» **GIVEN DATA**:
# # # #

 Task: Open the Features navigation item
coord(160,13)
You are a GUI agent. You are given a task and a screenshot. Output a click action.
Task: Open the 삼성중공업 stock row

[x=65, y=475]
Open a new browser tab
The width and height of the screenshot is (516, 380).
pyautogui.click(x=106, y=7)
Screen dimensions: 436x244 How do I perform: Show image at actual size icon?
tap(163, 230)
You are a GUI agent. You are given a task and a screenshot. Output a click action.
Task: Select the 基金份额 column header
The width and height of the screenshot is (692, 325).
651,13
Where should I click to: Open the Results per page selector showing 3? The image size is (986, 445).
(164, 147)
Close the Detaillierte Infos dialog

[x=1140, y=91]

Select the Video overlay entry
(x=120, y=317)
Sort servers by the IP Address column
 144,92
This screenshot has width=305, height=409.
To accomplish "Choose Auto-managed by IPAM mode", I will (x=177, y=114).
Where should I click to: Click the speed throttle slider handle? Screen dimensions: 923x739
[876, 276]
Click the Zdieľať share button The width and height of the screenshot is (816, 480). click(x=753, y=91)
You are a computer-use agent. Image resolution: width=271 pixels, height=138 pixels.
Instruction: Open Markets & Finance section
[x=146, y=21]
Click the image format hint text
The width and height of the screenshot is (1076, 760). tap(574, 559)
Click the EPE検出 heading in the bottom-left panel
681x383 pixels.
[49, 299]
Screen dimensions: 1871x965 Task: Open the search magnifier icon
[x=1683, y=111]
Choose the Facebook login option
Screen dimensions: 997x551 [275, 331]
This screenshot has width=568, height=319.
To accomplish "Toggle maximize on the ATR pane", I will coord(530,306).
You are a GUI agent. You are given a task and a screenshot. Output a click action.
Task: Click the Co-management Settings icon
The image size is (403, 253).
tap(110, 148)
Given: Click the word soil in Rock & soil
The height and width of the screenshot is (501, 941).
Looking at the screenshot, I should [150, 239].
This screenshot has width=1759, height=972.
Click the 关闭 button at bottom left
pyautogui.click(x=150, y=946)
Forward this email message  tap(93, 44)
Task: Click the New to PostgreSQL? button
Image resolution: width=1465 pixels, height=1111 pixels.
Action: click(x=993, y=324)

# # # #

» **WORK TO DO**:
Can you copy the listing above line for line, leaving every character unchanged?

» **RESULT**:
 Task: Open the Features navigation item
coord(160,13)
You are a GUI agent. You are given a task and a screenshot. Output a click action.
Task: Open the 삼성중공업 stock row

[x=65, y=475]
Open a new browser tab
The width and height of the screenshot is (516, 380).
pyautogui.click(x=106, y=7)
Screen dimensions: 436x244 How do I perform: Show image at actual size icon?
tap(163, 230)
You are a GUI agent. You are given a task and a screenshot. Output a click action.
Task: Select the 基金份额 column header
The width and height of the screenshot is (692, 325).
651,13
Where should I click to: Open the Results per page selector showing 3? The image size is (986, 445).
(164, 147)
Close the Detaillierte Infos dialog

[x=1140, y=91]

Select the Video overlay entry
(x=120, y=317)
Sort servers by the IP Address column
 144,92
This screenshot has width=305, height=409.
To accomplish "Choose Auto-managed by IPAM mode", I will (x=177, y=114).
Where should I click to: Click the speed throttle slider handle? Screen dimensions: 923x739
[876, 276]
Click the Zdieľať share button The width and height of the screenshot is (816, 480). click(x=753, y=91)
You are a computer-use agent. Image resolution: width=271 pixels, height=138 pixels.
Instruction: Open Markets & Finance section
[x=146, y=21]
Click the image format hint text
The width and height of the screenshot is (1076, 760). tap(574, 559)
Click the EPE検出 heading in the bottom-left panel
681x383 pixels.
[49, 299]
Screen dimensions: 1871x965 Task: Open the search magnifier icon
[x=1683, y=111]
Choose the Facebook login option
Screen dimensions: 997x551 [275, 331]
This screenshot has width=568, height=319.
To accomplish "Toggle maximize on the ATR pane", I will coord(530,306).
You are a GUI agent. You are given a task and a screenshot. Output a click action.
Task: Click the Co-management Settings icon
The image size is (403, 253).
tap(110, 148)
Given: Click the word soil in Rock & soil
The height and width of the screenshot is (501, 941).
Looking at the screenshot, I should [150, 239].
This screenshot has width=1759, height=972.
Click the 关闭 button at bottom left
pyautogui.click(x=150, y=946)
Forward this email message  tap(93, 44)
Task: Click the New to PostgreSQL? button
Image resolution: width=1465 pixels, height=1111 pixels.
Action: click(x=993, y=324)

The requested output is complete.